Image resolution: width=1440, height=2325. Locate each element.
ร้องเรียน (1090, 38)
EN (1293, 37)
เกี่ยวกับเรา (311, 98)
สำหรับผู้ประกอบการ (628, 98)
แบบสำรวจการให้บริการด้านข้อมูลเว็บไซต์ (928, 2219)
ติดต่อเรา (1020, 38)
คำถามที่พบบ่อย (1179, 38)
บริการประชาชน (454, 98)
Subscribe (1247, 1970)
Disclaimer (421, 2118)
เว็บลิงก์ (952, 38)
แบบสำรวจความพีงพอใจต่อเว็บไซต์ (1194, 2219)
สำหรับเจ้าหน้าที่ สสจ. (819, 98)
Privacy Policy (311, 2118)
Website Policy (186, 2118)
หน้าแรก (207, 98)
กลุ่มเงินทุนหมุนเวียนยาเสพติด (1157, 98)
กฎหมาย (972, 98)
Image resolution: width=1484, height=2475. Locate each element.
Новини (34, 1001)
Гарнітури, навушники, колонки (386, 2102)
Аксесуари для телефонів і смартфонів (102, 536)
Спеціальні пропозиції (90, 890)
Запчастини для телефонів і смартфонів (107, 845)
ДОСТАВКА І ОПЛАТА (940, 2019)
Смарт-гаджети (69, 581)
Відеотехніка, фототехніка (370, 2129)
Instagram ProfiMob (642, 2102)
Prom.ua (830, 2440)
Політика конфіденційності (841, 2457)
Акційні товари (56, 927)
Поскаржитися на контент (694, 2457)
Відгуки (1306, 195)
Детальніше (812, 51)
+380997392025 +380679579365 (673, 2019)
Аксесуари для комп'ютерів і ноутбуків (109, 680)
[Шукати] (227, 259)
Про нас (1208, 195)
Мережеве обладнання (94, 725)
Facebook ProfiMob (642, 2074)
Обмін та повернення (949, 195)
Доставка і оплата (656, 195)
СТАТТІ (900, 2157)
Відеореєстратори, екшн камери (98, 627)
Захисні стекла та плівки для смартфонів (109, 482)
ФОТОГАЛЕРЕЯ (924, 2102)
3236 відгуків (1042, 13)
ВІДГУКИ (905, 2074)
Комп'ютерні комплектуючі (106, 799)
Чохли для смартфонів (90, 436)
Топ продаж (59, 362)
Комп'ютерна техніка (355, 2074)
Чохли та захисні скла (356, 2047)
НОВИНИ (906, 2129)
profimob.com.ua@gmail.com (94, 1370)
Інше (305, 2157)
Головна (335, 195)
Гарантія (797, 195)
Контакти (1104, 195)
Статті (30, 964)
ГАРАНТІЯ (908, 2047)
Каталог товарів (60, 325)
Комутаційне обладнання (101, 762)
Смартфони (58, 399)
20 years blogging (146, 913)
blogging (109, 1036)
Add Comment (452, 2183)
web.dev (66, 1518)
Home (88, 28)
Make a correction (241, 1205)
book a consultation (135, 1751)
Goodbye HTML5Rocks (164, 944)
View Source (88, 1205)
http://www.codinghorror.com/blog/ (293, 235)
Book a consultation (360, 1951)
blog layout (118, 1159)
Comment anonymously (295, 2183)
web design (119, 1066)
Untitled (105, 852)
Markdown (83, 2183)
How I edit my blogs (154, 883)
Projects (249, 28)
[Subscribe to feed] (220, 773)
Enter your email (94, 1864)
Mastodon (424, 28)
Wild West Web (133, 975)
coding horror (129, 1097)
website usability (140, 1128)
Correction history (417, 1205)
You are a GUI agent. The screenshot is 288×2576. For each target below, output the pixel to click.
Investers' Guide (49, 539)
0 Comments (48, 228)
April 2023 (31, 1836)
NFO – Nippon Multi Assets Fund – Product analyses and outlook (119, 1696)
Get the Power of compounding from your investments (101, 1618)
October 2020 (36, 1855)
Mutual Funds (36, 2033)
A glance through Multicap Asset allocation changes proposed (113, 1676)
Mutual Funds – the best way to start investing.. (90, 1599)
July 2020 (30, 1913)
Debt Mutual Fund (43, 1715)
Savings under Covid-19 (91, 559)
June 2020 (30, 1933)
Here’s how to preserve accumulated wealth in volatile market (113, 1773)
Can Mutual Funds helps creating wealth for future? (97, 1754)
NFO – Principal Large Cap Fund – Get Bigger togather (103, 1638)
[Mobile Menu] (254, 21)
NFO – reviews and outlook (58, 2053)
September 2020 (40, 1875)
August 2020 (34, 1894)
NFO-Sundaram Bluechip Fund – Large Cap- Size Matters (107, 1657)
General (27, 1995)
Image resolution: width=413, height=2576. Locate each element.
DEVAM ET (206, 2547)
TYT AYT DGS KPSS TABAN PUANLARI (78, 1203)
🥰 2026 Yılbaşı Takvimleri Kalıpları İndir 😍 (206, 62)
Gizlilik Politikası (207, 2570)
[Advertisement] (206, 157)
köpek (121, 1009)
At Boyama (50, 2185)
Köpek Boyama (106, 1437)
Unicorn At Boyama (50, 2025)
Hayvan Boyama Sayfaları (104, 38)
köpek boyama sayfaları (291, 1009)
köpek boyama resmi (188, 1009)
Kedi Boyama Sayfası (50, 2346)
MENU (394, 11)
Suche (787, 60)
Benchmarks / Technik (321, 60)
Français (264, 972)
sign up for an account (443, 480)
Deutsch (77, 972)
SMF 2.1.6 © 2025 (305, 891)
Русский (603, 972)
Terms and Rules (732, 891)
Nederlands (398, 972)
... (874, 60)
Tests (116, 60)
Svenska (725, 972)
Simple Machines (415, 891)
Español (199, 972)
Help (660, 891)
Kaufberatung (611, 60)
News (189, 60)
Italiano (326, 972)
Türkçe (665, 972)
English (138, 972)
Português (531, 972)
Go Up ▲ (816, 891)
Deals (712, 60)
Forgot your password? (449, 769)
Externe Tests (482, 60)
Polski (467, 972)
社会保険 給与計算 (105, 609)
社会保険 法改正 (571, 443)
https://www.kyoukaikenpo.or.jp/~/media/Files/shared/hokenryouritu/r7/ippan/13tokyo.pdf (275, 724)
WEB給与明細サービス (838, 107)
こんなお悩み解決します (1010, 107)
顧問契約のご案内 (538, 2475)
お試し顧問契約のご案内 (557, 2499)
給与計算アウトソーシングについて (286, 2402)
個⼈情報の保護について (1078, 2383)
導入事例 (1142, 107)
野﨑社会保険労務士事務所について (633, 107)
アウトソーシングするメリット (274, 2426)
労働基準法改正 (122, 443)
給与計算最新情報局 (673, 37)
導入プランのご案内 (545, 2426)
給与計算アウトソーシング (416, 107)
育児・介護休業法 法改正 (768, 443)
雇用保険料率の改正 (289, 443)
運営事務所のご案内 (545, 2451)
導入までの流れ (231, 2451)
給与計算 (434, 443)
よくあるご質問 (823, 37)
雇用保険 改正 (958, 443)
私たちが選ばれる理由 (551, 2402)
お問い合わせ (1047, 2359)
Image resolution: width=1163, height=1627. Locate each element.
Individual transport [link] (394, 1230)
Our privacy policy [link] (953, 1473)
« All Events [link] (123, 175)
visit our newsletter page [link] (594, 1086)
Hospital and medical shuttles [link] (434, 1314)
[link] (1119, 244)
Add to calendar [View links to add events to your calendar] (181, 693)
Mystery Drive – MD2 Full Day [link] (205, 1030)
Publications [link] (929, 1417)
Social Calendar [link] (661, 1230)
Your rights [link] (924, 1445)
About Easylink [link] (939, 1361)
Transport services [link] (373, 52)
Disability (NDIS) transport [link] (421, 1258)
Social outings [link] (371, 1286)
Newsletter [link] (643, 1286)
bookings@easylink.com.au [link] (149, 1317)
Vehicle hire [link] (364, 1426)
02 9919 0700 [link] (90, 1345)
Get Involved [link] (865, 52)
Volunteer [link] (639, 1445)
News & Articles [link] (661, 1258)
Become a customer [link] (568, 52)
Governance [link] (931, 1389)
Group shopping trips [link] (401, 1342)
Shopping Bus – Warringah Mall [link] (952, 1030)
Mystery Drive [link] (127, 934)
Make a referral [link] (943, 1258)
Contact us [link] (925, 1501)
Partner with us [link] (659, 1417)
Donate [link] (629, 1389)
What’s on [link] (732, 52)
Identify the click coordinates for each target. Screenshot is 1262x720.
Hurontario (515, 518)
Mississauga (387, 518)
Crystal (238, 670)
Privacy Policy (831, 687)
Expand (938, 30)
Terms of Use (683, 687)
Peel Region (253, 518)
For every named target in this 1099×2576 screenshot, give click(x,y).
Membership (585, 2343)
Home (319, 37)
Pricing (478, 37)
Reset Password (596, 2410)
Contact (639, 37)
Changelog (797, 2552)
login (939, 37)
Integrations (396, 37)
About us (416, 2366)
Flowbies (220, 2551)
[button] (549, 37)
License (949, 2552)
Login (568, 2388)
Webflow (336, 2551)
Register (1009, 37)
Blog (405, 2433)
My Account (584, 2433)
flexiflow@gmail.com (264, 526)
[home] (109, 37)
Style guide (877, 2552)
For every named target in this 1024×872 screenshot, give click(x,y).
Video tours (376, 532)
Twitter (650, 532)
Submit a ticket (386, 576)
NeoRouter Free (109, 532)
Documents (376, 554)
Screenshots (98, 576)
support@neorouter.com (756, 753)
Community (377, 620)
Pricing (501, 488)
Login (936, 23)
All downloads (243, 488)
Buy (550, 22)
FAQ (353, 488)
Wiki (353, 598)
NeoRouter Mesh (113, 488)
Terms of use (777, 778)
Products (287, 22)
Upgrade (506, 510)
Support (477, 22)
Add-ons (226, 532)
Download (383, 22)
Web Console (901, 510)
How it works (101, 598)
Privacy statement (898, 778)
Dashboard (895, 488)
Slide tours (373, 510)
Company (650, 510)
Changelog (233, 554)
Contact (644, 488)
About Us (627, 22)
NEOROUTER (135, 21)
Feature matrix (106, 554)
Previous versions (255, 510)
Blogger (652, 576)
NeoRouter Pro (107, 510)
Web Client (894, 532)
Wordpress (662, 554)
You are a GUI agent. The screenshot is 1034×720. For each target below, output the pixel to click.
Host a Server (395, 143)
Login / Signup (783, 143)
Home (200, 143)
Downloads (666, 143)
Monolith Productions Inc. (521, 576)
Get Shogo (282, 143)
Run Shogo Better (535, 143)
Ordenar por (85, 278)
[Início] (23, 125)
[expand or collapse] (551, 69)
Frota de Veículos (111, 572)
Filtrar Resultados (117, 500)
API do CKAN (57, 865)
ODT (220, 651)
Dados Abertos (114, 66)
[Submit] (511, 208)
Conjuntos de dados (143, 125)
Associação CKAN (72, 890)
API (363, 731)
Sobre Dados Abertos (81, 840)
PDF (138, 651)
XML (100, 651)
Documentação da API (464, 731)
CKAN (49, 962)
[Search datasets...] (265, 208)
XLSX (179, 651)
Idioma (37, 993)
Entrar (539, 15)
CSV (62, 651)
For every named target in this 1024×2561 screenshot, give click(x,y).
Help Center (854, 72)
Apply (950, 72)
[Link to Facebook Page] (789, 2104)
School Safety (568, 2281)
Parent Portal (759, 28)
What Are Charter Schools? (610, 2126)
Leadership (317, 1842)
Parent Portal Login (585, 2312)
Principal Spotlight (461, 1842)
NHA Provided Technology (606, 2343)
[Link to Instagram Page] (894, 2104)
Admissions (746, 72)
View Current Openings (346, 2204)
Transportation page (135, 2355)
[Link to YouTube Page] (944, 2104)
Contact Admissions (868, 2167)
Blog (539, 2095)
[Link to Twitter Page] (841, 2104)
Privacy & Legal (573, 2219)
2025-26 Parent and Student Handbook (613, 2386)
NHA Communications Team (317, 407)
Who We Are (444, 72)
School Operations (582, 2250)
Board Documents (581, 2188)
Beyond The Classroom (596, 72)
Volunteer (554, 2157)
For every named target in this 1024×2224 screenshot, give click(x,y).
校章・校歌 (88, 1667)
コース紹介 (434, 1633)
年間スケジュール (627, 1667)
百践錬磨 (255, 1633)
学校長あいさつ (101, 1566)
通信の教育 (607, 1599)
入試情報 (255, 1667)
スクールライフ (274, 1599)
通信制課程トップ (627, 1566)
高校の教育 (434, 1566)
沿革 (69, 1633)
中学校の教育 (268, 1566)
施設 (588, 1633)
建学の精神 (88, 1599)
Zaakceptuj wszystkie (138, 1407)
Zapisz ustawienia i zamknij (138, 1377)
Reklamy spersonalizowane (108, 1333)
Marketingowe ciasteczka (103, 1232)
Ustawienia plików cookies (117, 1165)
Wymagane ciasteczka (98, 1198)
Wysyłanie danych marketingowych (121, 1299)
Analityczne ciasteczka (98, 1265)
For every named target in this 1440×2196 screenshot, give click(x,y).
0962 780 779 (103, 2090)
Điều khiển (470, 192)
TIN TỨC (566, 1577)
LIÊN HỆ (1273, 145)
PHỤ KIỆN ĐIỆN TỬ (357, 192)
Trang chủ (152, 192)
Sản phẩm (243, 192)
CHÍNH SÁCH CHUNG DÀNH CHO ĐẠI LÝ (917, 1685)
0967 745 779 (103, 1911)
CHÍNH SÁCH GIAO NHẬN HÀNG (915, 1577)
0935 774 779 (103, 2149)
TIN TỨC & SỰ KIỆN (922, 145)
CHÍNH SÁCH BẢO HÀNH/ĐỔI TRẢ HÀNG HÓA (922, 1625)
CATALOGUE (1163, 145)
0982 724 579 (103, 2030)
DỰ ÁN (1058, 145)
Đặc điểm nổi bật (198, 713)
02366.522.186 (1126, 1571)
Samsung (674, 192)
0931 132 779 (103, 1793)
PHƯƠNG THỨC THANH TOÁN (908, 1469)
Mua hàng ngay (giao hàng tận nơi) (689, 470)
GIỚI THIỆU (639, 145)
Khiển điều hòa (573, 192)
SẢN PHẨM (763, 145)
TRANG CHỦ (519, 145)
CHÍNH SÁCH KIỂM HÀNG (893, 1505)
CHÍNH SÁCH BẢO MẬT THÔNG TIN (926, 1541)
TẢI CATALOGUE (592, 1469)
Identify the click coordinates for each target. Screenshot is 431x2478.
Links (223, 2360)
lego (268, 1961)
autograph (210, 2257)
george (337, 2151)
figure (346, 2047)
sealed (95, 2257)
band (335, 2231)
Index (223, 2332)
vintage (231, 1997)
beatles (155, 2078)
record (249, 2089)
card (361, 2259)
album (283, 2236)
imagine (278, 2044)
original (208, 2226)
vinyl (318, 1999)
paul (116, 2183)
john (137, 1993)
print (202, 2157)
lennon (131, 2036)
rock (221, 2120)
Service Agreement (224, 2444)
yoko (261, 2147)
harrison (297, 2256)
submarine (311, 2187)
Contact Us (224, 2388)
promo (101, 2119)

→ **YOUR OBJECTIVE**: Copy out, word for word, the entries from the line holding "Debt Mutual Fund (43, 1715)" through the line holding "Can Mutual Funds", inclusive.

→ **RESULT**:
Debt Mutual Fund (43, 1715)
Savings under Covid-19 (91, 559)
June 2020 (30, 1933)
Here’s how to preserve accumulated wealth in volatile market (113, 1773)
Can Mutual Funds helps creating wealth for future? (97, 1754)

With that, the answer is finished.